The answer to the first question came to me rather quickly. At that time I was exploring what was new with JVM-7. And what was expected of Java and JVM-8. JVM-7 with its invoke dynamic and Java-8 with lambdas were clearly pointing the finger in a certain direction. I realised the designers of the JVM had started to embrace polyglot and functional programming. Digging deeper, the reasons for this move were easy to realise. Java’s issues with type-safety, lack of immutable collections (in the JDK), rampant usage of shared mutability etc., were beginning to weigh heavy. The distributed, multicore, big-data computing, realtime world were making Java a little too verbose, justifying the need to look for alternatives.

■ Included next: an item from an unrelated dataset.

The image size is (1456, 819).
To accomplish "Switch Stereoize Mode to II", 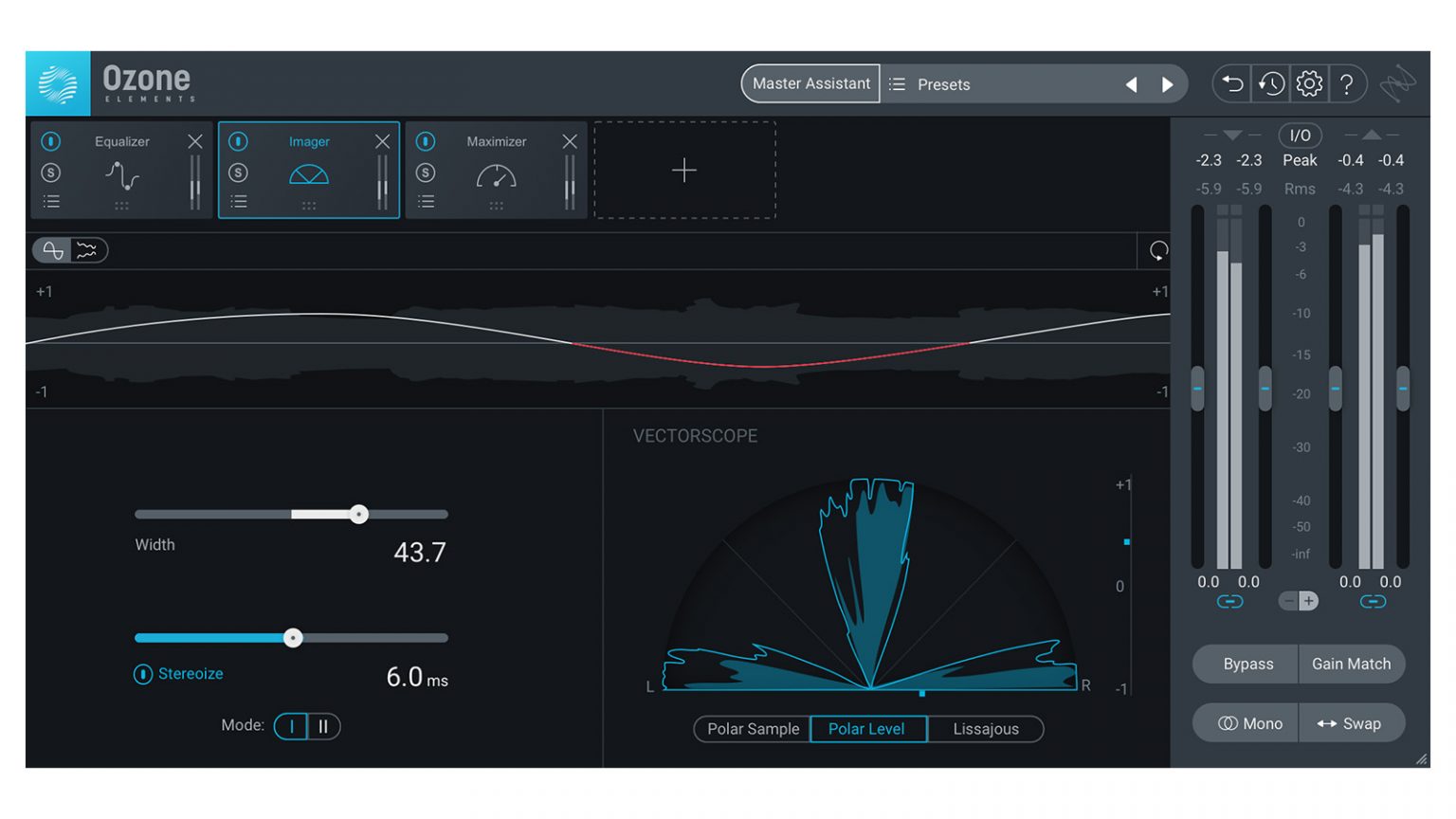I will coord(322,726).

Surprisingly, the second question turned out to be the tougher of the two. The choice essentially was between Groovy, Scala and Clojure. I chose Scala. My pre-learning decision has got richly rewarded by what I have learnt after taking the plunge to Scala. Even as I continue to make the (sometimes) steep climb, this is a small, humble attempt to articulate the amazing things I have learnt. This write-up is a little too theoretical. For show-me-the-code types, I will soon write about a not-so-small 3-tier (DB <=> Biz <=> UI) application I have built entirely with Scala.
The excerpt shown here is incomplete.